CHALLENGE: Reproduce the lines of the listing below verbatim, from the line containing "Click the Generic IBM Graphics 9pin wide icon" through the end of the listing, both ends included. Omit the pictures from your answer.

SUPPLIED RECORDS:
::::::
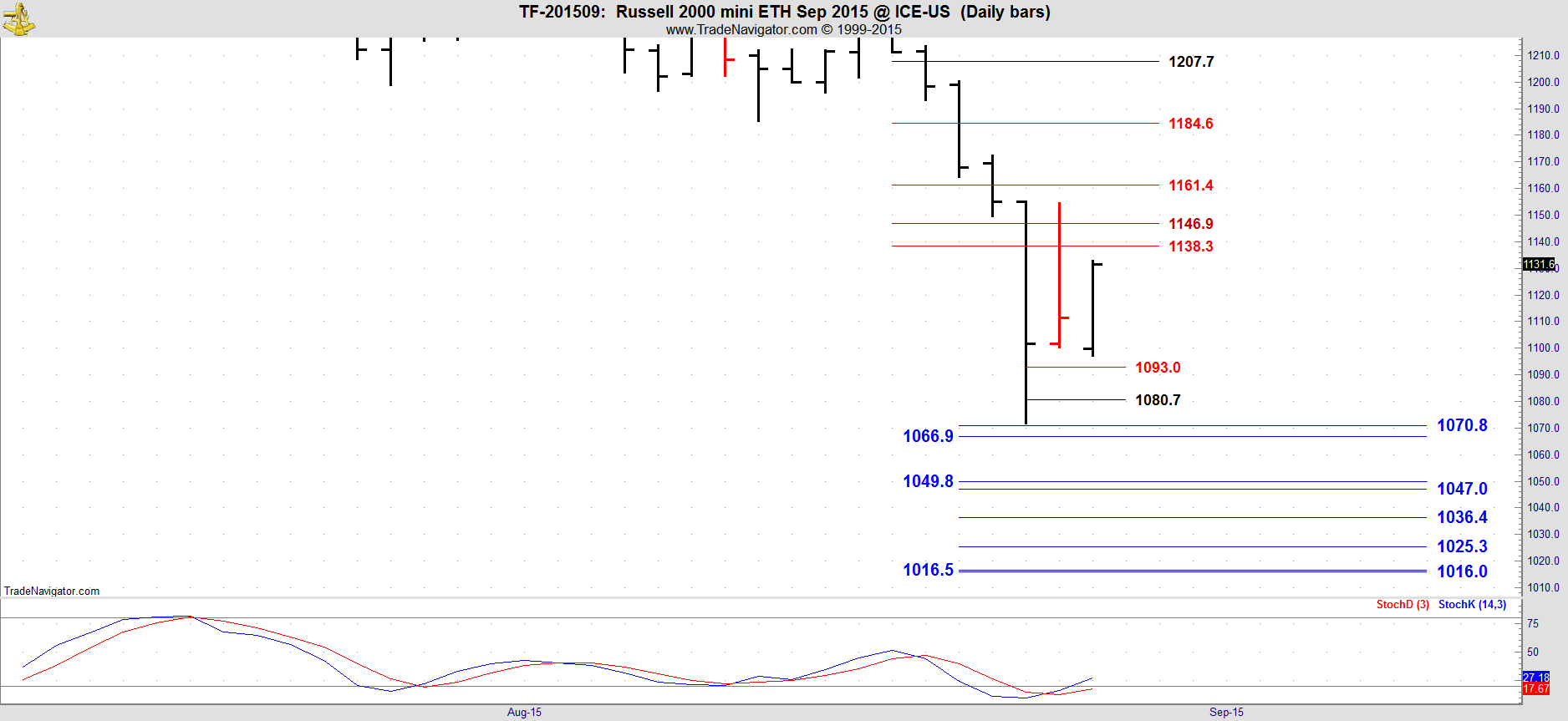
Task: Open the www.TradeNavigator.com link in header
Action: tap(741, 29)
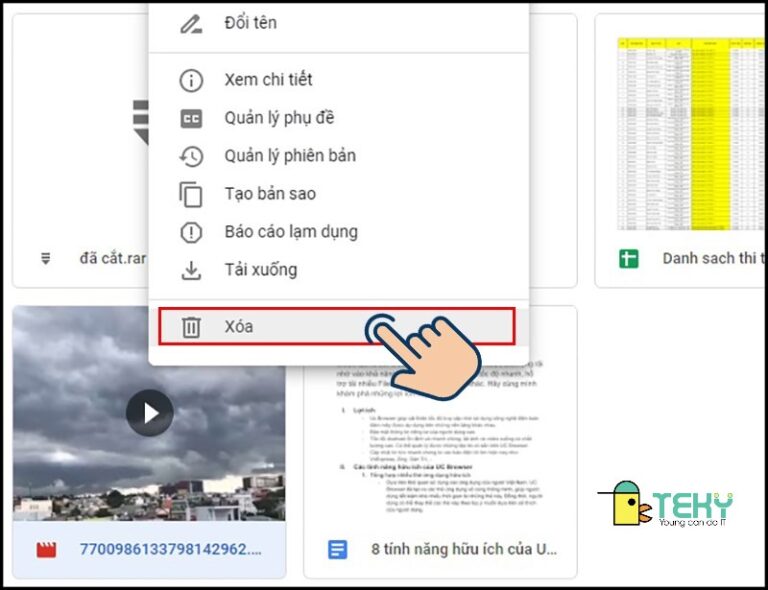Open Quản lý phiên bản menu option
The height and width of the screenshot is (590, 768).
click(x=290, y=156)
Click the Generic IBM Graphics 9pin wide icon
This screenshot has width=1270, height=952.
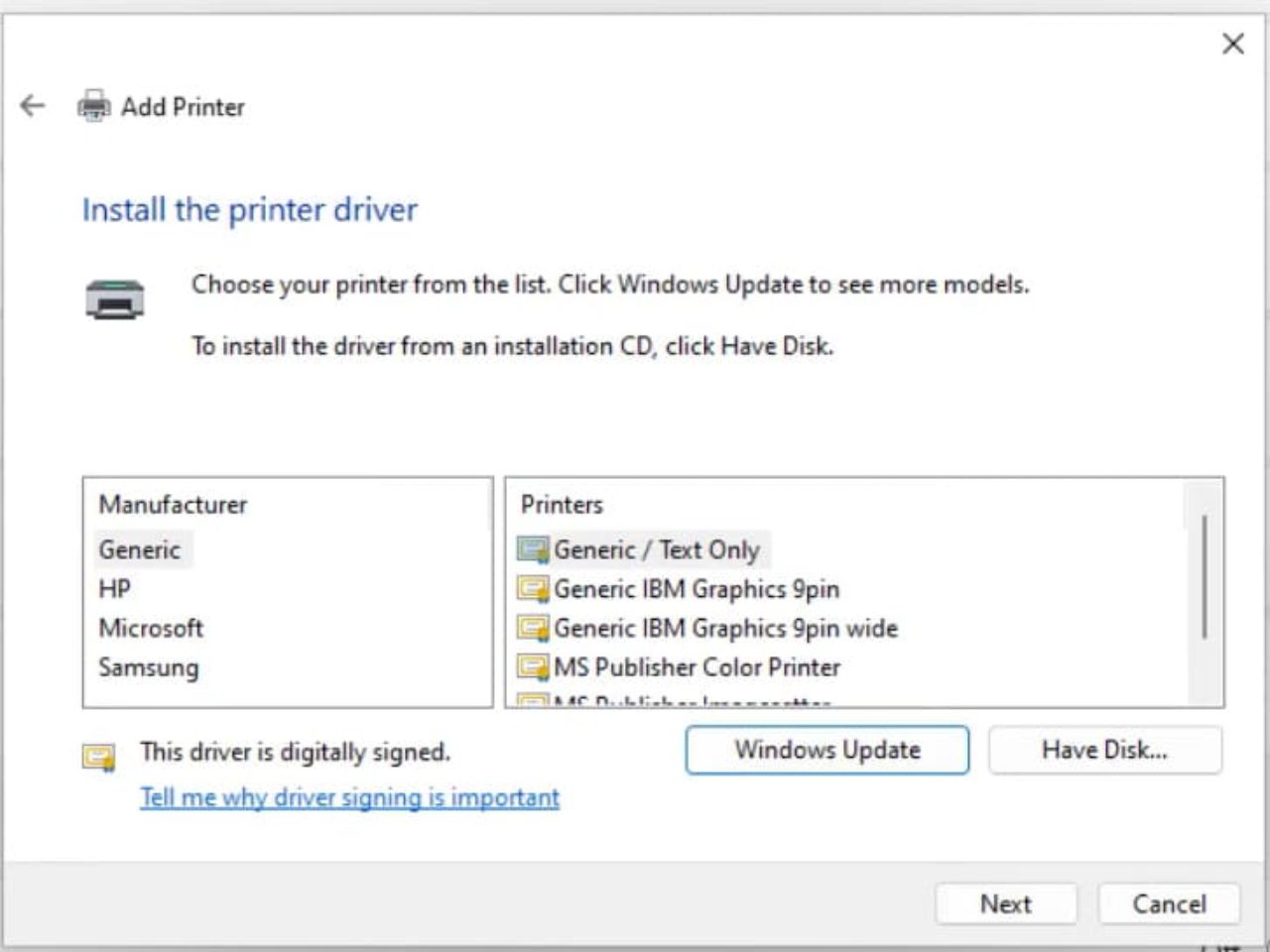[x=532, y=629]
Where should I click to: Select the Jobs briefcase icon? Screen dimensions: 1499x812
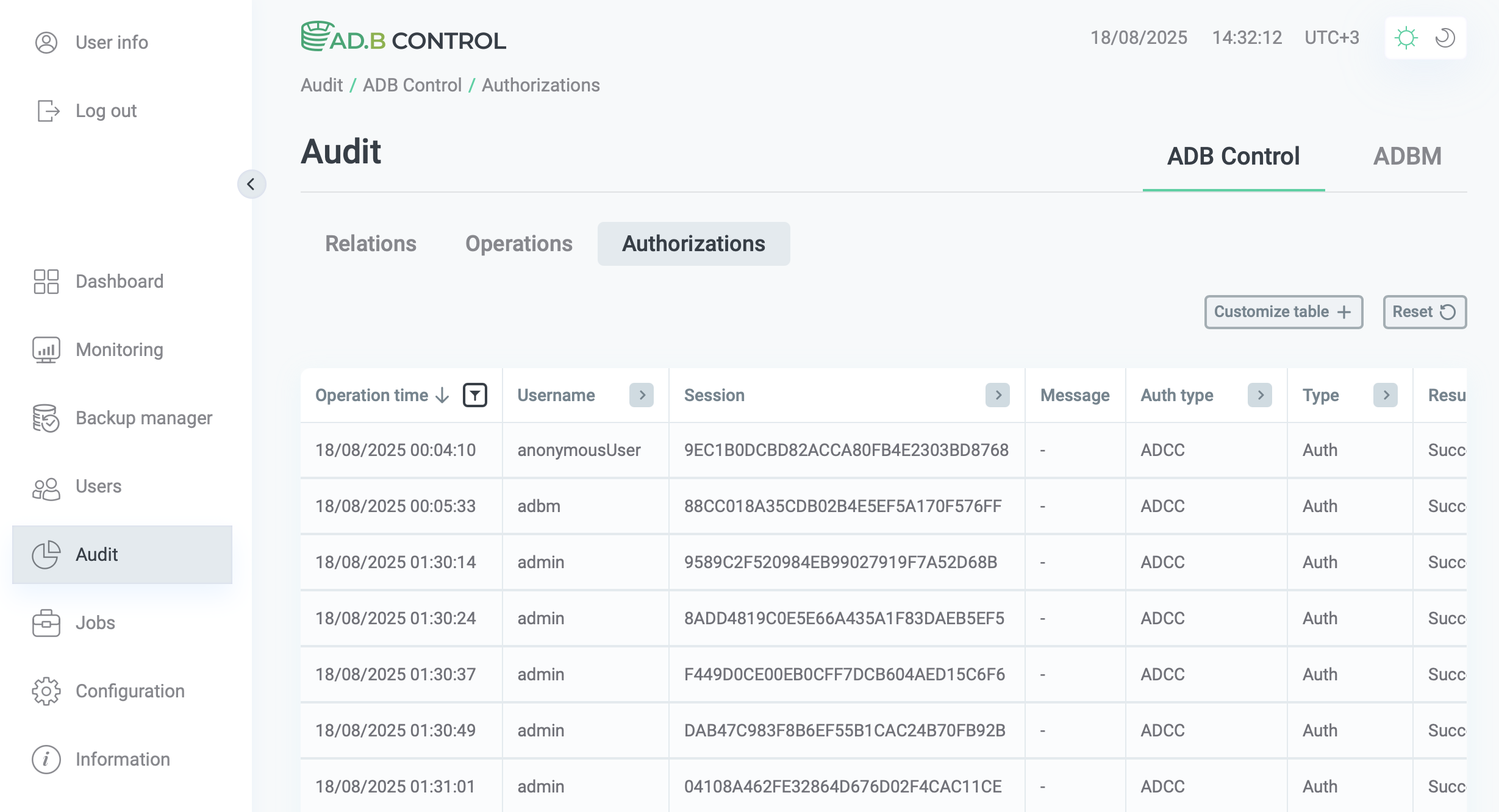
::::::
SOLUTION BELOW:
Click the Generic IBM Graphics 9pin wide icon
This screenshot has width=1270, height=952.
[x=532, y=629]
Where should I click to: Select the Jobs briefcase icon? Screen dimensions: 1499x812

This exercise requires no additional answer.